***** Given passage

Number in the top-level domain?

后端 未结 3 1081
旧时难觅i
旧时难觅i 2021-01-03 20:49

Can top-level domains contain a number at the end? Idk nothing about DNS rules etc but when I try to use PHP\'s filter_var() function with FILTER_VALIDATE_EMAIL for te

相关标签:
3条回答
  • 2021-01-03 21:10

    Does top-level domain can contain a number at the end?

    Yes technically, except if it is purely numerical, then it can not be a TLD, under current rules and for easy reasons to understand (to disambiguate with IP addresses). And it can not contain a number at the end, except if it is an IDN TLD, for reasons enforced by ICANN.

    Let us go back to some RFCs to have some clearer definitions of things:

    RFC 952: DOD INTERNET HOST TABLE SPECIFICATION (October 1985)

    This is the definition of an Internet "hostname" back then:

    A "name" (Net, Host, Gateway, or Domain name) is a text string up
    to 24 characters drawn from the alphabet (A-Z), digits (0-9), minus
    sign (-), and period (.). Note that periods are only allowed when
    they serve to delimit components of "domain style names". (See
    RFC-921, "Domain Name System Implementation Schedule", for
    background). No blank or space characters are permitted as part of a name. No distinction is made between upper and lower case. The first character must be an alpha character. The last character must not be a minus sign or period.

    Note that this also has the following:

    Single character names or nicknames are not allowed.

**********

— Exercise prompt —
Copy the thread about numbers in top-level domains from "Does top-level domain" to "enforced by ICANN.", and put "IANA" in place of "ICANN".

***** Given information

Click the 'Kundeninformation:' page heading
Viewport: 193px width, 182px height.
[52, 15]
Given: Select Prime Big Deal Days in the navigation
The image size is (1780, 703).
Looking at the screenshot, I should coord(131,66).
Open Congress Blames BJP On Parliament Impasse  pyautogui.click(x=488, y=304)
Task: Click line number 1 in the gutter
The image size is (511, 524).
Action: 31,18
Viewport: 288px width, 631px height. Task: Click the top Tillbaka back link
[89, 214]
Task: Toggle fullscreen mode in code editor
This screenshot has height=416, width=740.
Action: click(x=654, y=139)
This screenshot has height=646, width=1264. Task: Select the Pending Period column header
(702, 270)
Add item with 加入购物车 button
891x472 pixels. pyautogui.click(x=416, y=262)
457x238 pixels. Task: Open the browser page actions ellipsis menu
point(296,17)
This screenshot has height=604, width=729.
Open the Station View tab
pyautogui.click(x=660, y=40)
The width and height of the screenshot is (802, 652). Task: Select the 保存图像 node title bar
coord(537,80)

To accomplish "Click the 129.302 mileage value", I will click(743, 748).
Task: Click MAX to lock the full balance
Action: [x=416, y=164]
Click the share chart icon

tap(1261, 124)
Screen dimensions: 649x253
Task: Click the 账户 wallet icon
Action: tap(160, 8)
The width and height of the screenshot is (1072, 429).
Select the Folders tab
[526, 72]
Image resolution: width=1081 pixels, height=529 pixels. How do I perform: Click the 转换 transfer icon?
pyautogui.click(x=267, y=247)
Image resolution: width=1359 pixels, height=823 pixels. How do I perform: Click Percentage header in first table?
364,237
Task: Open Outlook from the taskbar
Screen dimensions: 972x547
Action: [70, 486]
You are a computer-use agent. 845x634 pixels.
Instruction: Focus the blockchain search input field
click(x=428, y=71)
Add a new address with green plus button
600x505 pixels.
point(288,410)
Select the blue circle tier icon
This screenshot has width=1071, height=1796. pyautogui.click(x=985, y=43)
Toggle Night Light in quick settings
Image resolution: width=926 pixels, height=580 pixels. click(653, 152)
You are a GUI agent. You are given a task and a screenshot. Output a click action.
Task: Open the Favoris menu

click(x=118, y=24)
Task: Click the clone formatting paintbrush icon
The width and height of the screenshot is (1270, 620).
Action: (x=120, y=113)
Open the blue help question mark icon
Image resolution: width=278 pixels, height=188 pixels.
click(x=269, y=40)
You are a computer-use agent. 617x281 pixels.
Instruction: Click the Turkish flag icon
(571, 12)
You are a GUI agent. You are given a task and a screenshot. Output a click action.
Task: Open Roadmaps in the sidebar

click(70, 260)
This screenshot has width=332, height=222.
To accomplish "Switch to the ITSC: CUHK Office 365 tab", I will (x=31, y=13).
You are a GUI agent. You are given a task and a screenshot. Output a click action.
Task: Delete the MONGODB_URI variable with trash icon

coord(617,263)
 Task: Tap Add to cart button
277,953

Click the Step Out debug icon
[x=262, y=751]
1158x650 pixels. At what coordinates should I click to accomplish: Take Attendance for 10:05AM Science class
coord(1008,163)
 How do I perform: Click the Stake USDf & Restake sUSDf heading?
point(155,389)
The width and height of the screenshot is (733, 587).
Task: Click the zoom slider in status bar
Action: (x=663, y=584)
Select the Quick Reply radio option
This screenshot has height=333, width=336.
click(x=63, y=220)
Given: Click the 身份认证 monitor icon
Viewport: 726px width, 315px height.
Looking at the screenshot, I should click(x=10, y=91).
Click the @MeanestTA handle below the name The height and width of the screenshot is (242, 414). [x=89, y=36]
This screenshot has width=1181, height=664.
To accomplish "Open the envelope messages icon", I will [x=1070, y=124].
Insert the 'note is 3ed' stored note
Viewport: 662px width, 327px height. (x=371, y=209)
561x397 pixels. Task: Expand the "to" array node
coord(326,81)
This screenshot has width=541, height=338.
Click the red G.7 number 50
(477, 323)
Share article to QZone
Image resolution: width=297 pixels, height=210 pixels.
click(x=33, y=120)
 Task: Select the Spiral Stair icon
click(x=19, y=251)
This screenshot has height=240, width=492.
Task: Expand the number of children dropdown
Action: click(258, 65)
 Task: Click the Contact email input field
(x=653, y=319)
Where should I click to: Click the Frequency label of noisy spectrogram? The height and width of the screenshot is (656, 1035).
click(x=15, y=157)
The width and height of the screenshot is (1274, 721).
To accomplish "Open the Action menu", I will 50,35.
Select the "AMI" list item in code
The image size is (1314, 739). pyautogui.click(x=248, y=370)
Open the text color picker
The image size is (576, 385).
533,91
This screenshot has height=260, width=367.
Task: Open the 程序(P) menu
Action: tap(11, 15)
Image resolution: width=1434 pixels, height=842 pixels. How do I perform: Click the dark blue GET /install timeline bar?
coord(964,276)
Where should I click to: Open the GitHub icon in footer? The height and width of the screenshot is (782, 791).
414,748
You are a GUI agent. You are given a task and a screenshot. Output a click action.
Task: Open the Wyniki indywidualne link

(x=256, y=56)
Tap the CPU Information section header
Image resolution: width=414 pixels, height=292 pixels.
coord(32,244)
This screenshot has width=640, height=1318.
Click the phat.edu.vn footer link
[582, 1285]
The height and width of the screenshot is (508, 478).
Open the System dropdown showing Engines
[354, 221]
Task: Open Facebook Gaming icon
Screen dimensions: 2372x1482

**********

— Written solution —
Does top-level domain can contain a number at the end?

    Yes technically, except if it is purely numerical, then it can not be a TLD, under current rules and for easy reasons to understand (to disambiguate with IP addresses). And it can not contain a number at the end, except if it is an IDN TLD, for reasons enforced by IANA.